In che modo il concetto di virtuosismo si manifesta nelle tue opere? Come lo definisci nel contesto dell’arte visiva?
Letteralmente la parola virtuosismo significa “Padronanza assoluta dei mezzi tecnici connessi con l’esercizio di un’arte”; per estensione invece “Ricorso, per lo più brillante o esibizionistico, a doti di particolare finezza o di consumata abilità”. Nelle mie opere penso che questo si manifesti attraverso le dimensioni monumentali, alcuni stratagemmi tecnici, i formati particolari, attraverso la cura dei dettagli e la ricerca quasi isterica delle immagini. Nel contesto dell’arte visiva non saprei come definirlo, penso che ogni artista a modo suo abbia un suo modo di essere virtuoso.
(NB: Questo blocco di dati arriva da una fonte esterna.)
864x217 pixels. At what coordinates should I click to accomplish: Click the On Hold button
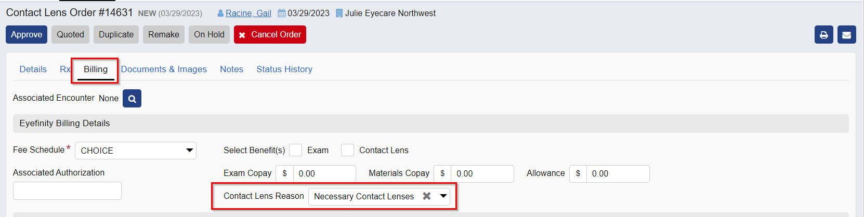click(209, 35)
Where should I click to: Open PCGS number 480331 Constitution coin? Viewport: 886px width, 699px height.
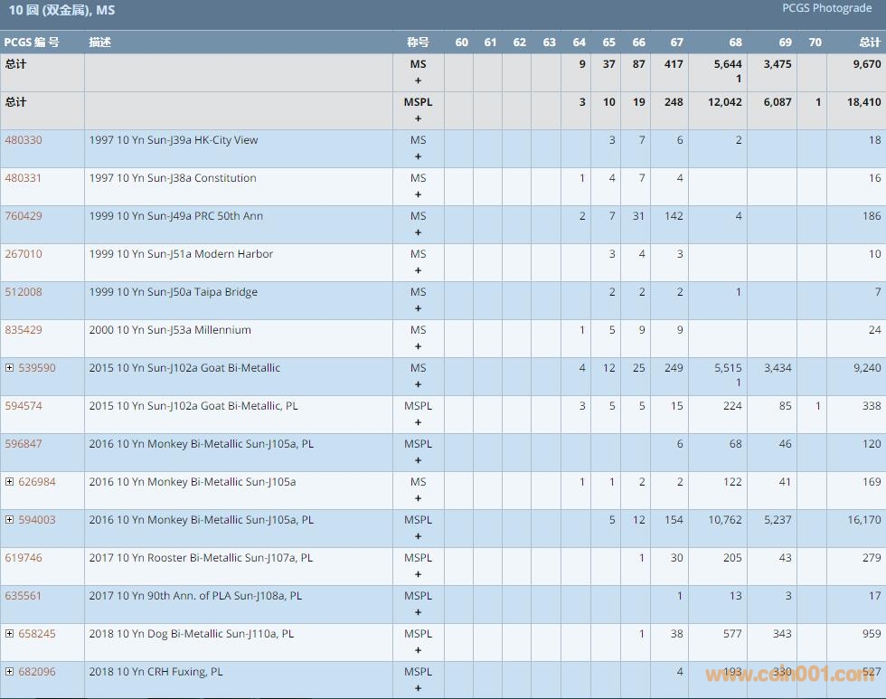24,178

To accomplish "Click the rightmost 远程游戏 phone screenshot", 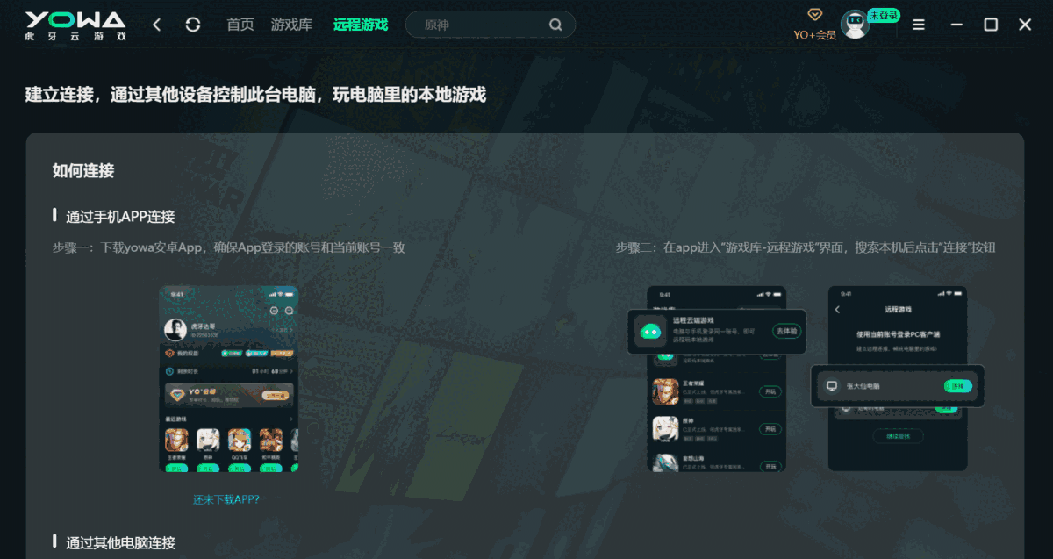I will pyautogui.click(x=897, y=377).

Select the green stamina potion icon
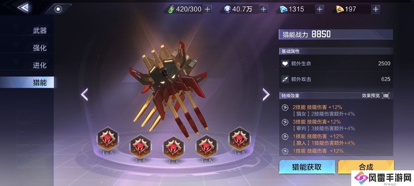171,9
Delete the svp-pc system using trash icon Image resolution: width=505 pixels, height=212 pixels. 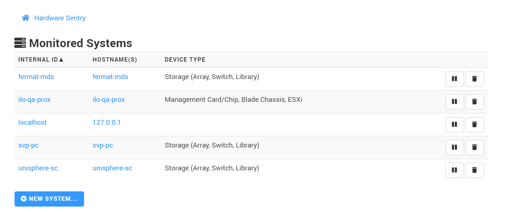click(x=475, y=147)
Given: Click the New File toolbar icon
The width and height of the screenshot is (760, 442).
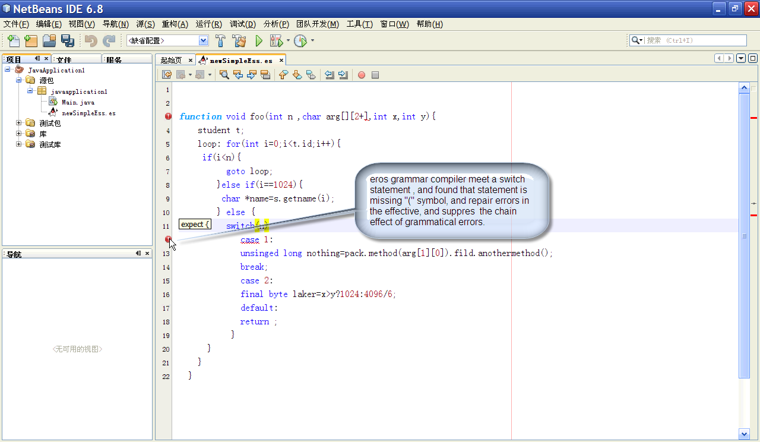Looking at the screenshot, I should coord(13,41).
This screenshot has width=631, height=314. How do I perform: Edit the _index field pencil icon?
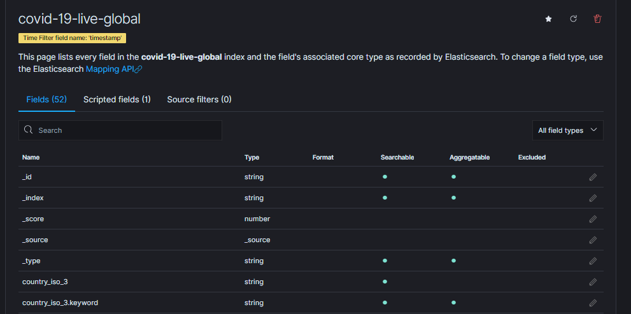coord(593,198)
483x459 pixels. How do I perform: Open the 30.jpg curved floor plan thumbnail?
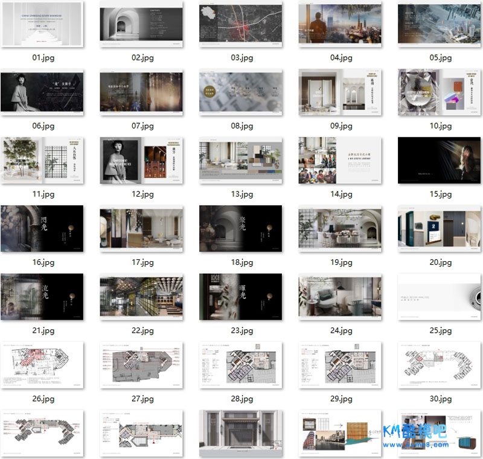point(439,366)
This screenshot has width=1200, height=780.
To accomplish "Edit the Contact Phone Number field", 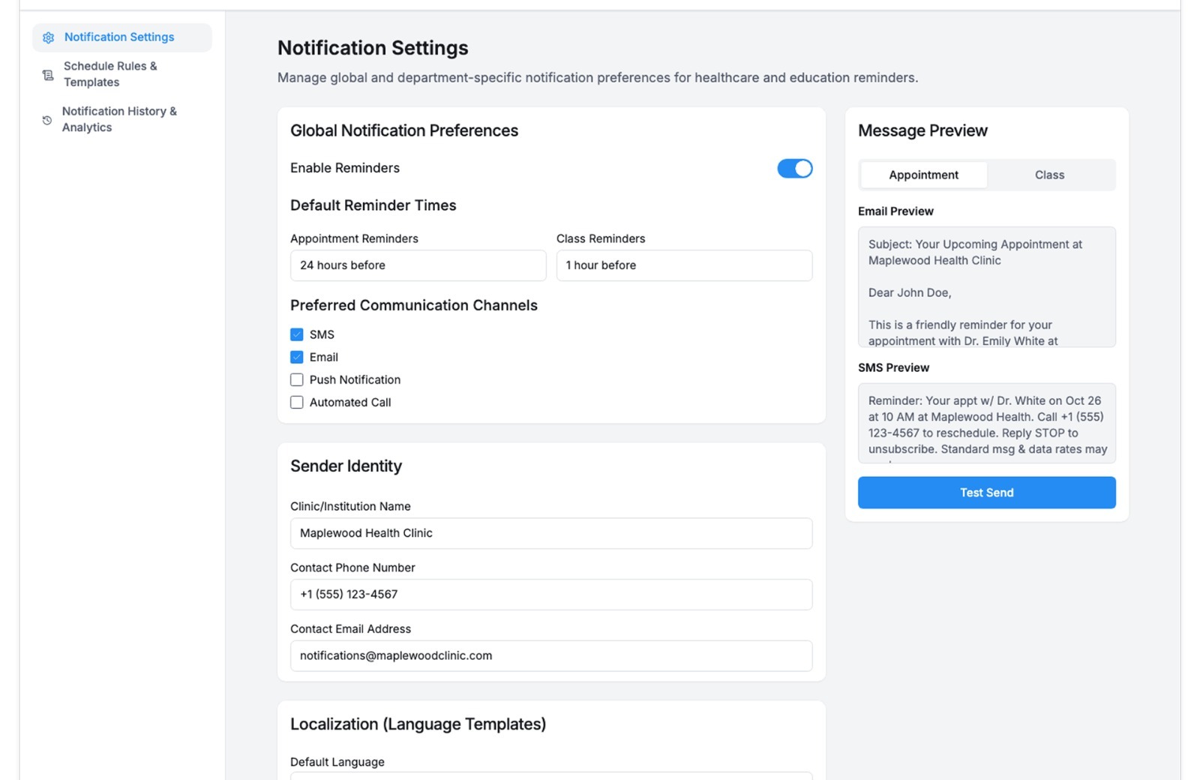I will 551,595.

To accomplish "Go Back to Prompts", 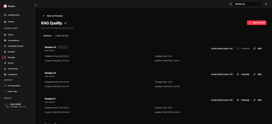I will coord(53,16).
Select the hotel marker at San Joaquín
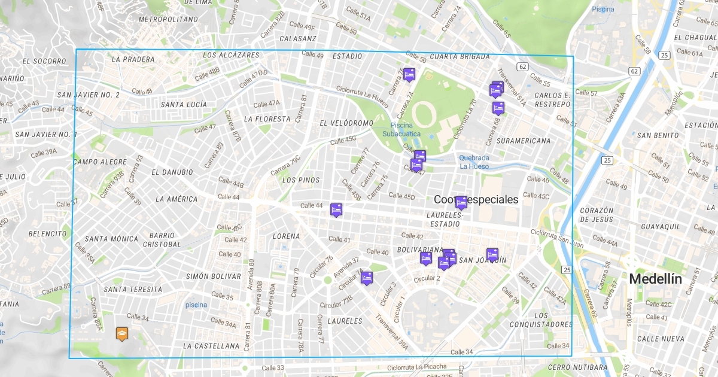 point(492,254)
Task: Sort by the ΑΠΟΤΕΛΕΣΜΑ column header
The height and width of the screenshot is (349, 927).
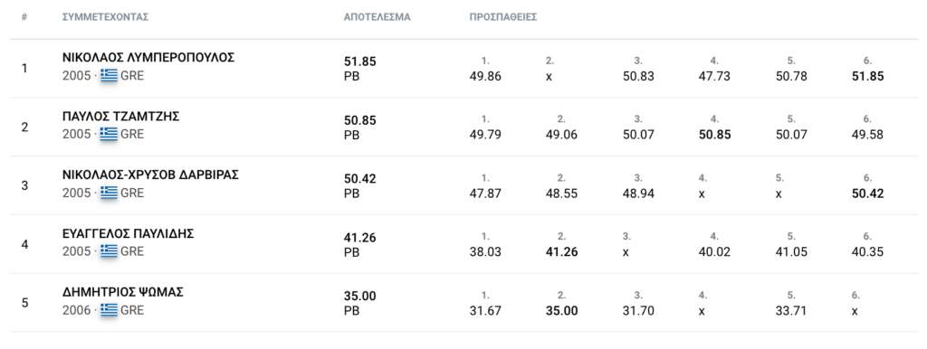Action: (377, 17)
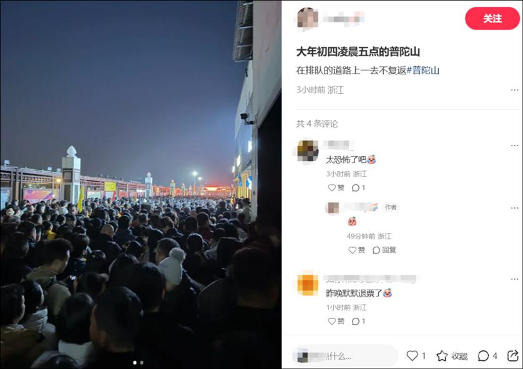This screenshot has height=369, width=523.
Task: Open options menu for author's reply
Action: [515, 208]
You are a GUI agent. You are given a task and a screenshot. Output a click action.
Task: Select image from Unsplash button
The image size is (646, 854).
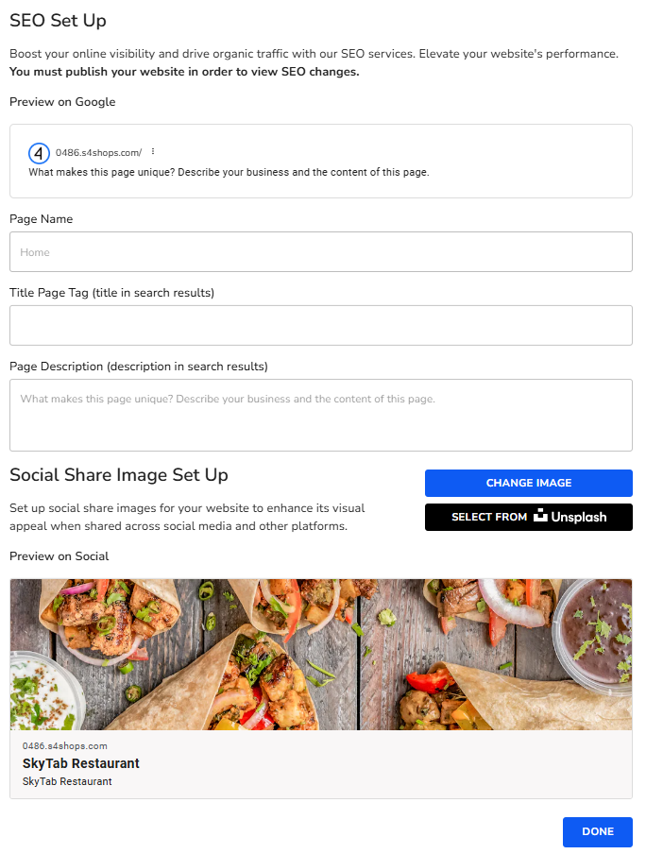tap(528, 517)
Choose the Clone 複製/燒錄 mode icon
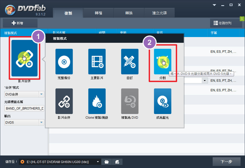Viewport: 245px width, 168px height. click(97, 101)
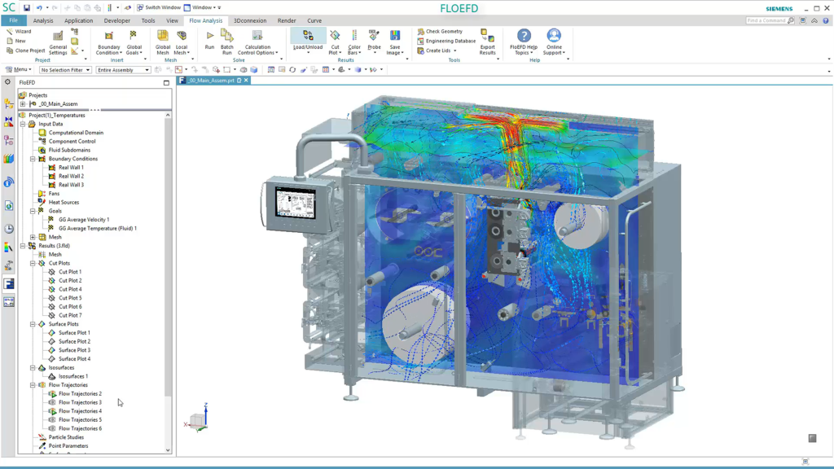Click the Global Mesh icon
The width and height of the screenshot is (834, 469).
point(163,36)
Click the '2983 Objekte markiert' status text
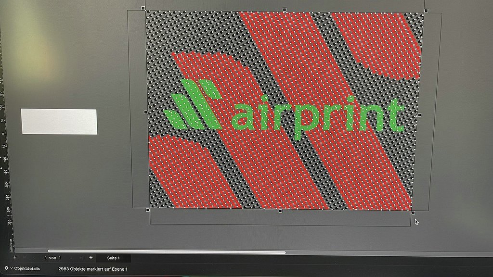The height and width of the screenshot is (277, 493). coord(93,269)
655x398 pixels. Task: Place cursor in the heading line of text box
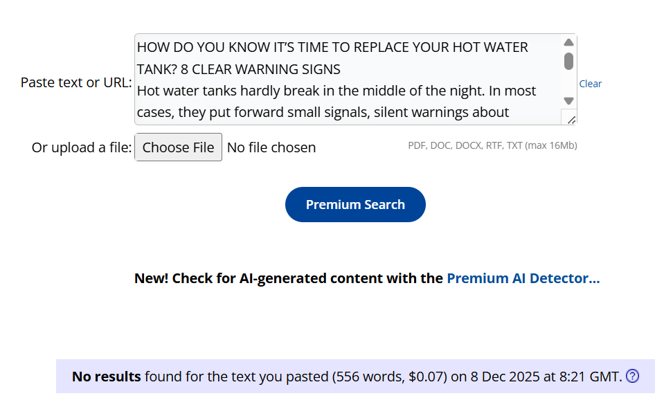coord(332,48)
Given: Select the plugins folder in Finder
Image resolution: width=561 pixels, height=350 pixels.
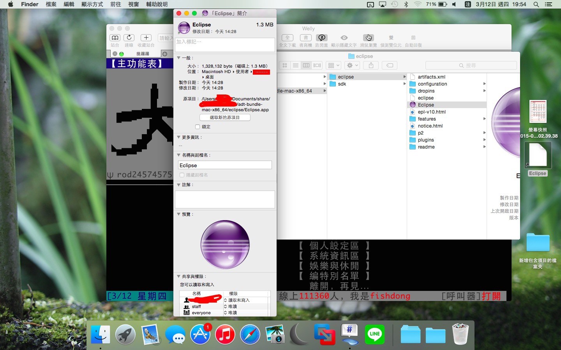Looking at the screenshot, I should click(x=426, y=140).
Hai menzionato l’influenza del romanzo Il Soccombente di Thomas Bernhard. In che modo questa narrazione ha plasmato il tuo approccio artistico?
Mi piace come l’arte venga percepita e vissuta come faticosa, tediosa ed ingiusta.
Le tue opere indagano ed esplorano il dialogo tra il visibile e l’invisibile. Puoi parlarci di questi percorsi che plasmi all’interno delle tue opere?
Per me ovviamente è tutto visibile, quando dipingo vorrei inserire ogni pensiero, ogni emozione. Ovviamente è un processo fallimentare.
Chi sono i personaggi che vivono nei tuoi quadri e nei tuoi mondi?
I miei personaggi sono vari, da incisioni di Eva a spogliarelliste, animali, prede e predatori. C’è un po’ di tutto.
Nei tuoi quadri riportano frasi collocate sul retro della tela, creando un enigma da decifrare. Come scegli queste frasi?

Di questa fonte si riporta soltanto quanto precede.